To check the equal-spaced grid locations, I made this graph with each location colored according to its land coverage.
Looks reasonable. Some islands and narrow land masses (like Florida and Italy) are too small to get a land-only grid location. The unevenness of the dots is due to the map projection which is not classified as “equal area.” It’s the Kavrayskiy VII “compromise” projection, but it does a decent job with area evenness, except near the poles.
Here’s a close-up on Europe using an equal-area projection (Albers):
Before looking at the time-based warming stripes, we can apply the recent (last five year average) temperature data to each grid point on the map.
I sized the dots relative to their latitude and made them large enough to touch in the most places, which mimics a contour plot in appearance. It’s interesting how the land masses still show up in most places. The overall picture is alarmingly red, of course, and the light spot in the North Atlantic is not encouraging either since I’m guessing it’s Greenland ice melt.
Here’s the same scatterplot using an equal-area projection (Hammer).
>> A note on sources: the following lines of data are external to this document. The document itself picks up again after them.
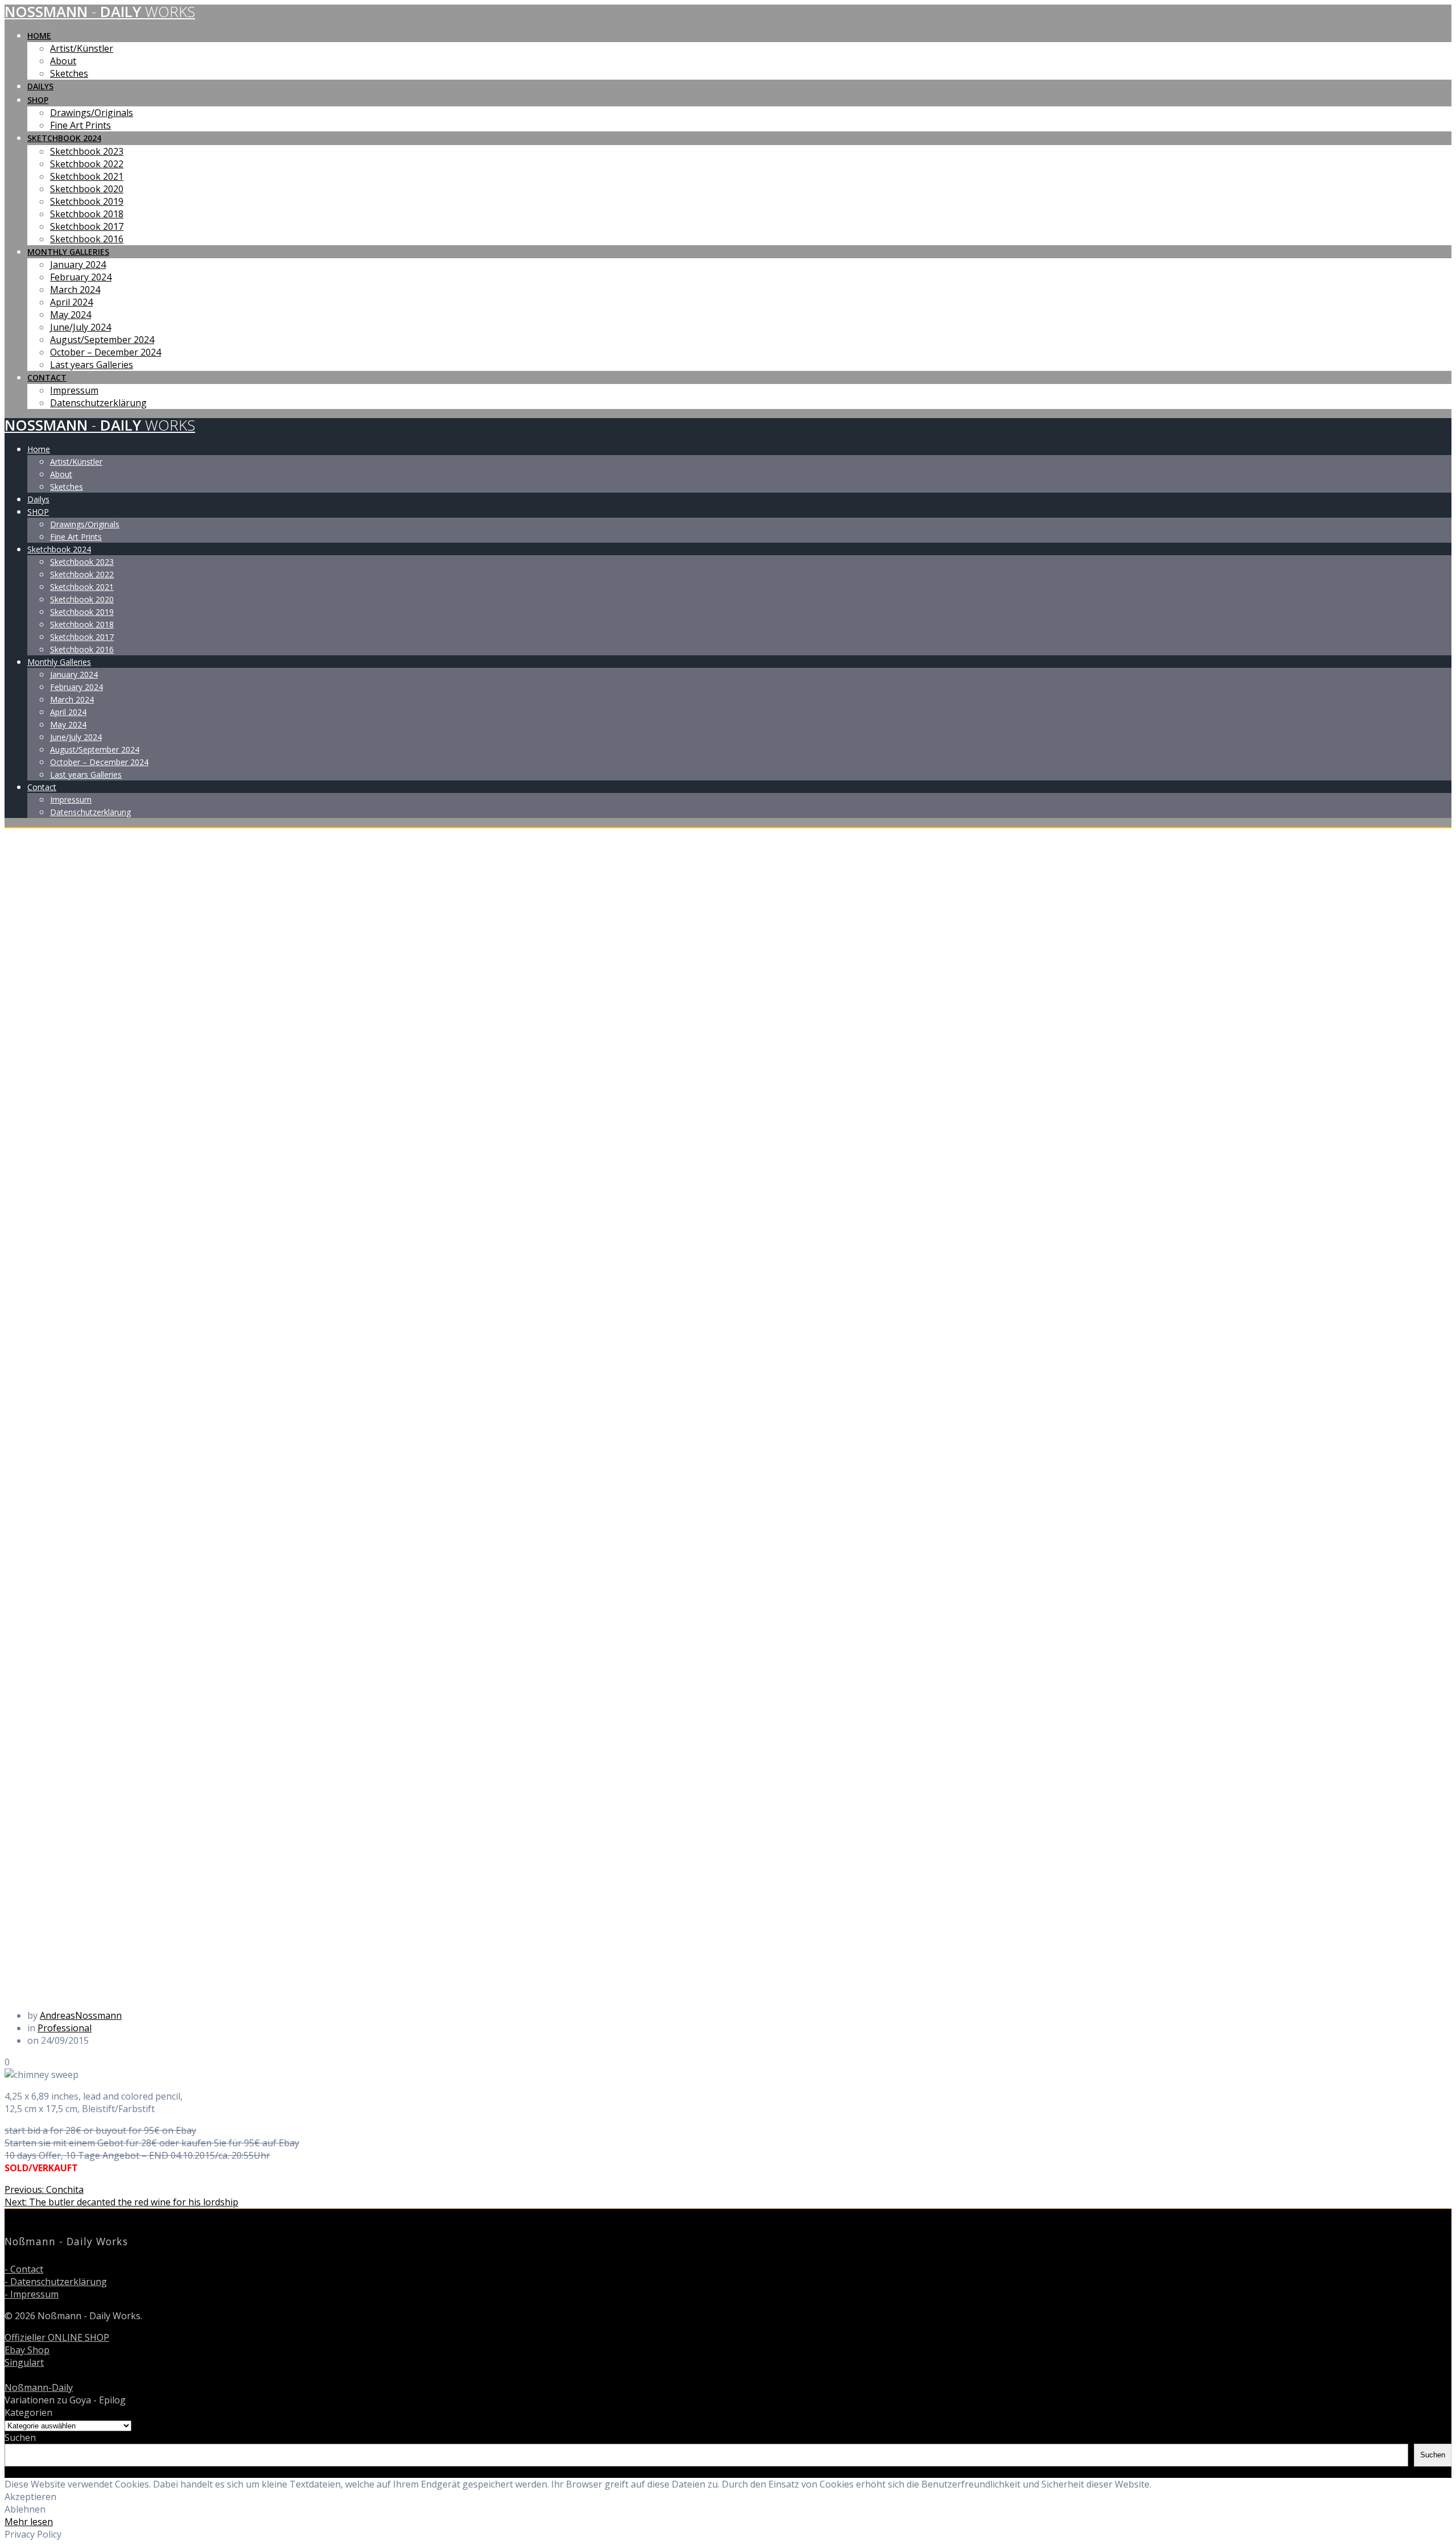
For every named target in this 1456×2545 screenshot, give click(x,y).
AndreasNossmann (81, 2015)
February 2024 (80, 277)
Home (39, 35)
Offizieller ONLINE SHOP (57, 2337)
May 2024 (70, 314)
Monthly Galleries (68, 251)
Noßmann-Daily (39, 2387)
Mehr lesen (29, 2521)
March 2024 (75, 289)
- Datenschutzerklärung (56, 2281)
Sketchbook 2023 (86, 151)
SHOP (37, 99)
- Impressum (32, 2294)
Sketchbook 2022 (86, 164)
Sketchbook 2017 (86, 226)
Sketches (69, 73)
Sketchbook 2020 (86, 189)
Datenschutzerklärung (98, 402)
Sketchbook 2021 (86, 176)
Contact (47, 377)
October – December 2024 (105, 352)
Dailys (40, 86)
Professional (65, 2028)
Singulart (24, 2362)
The dots are more evenly-spaced, and you can even make out Antarctica now.
I should note that I’m following with Berkeley Earth definition of temperature anomaly, which uses a baseline period of 1951 – 1980. The “standard” warming stripes use a baseline period of 1971-2000. The standard version also uses a color scale that’s based on the standard deviation at the location being shown, but I’m using the same color scale for all locations.
Linking the grid locations with the historical temperature data, we can get to the goal of warming stripes by latitude.
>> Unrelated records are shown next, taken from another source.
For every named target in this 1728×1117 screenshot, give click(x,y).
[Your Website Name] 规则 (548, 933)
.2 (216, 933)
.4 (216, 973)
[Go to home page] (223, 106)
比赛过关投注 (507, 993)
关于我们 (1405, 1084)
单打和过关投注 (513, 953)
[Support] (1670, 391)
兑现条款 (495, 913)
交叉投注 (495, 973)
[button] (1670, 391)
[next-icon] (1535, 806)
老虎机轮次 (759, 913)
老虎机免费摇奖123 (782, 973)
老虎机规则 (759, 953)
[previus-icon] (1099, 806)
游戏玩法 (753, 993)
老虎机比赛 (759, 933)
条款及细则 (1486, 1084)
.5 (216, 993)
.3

To make it a little less noisy, I grouped the latitudes into 10° intervals. I got what I wanted, but there is still one noticeable misrepresentation: the surface area represented by each band decreases away from the equator, yet each has the same area in the graph. I can try to address that with proportionally sized bands.
Another downside of my chart is that by using a single global color scale, the larger changes are the poles swamp the other latitudes, which are still experiencing significant changes. Perhaps if I were a climatologist, I would know how to make a fair, global relative scale. But I’ll make an effort following the use of standard deviations in the standard warming stripes coloring. Here I color by the average z score across each latitude interval.
Getting back to the inspirational chart which had country and continent breakdowns, what if I applied the latitude breakdown across continents? To get that, I filtered on mostly-land grid locations and split them into four longitudinal regions.
The blank areas correspond to areas without enough land-based grid locations. Unfortunately, I think the arrangement of heat maps looks too much like a map, which makes it hard to remember the x axis is time (not longitude). Still fun to make, and now I have a better understanding of the challenges around the seemingly-simple warming stripes.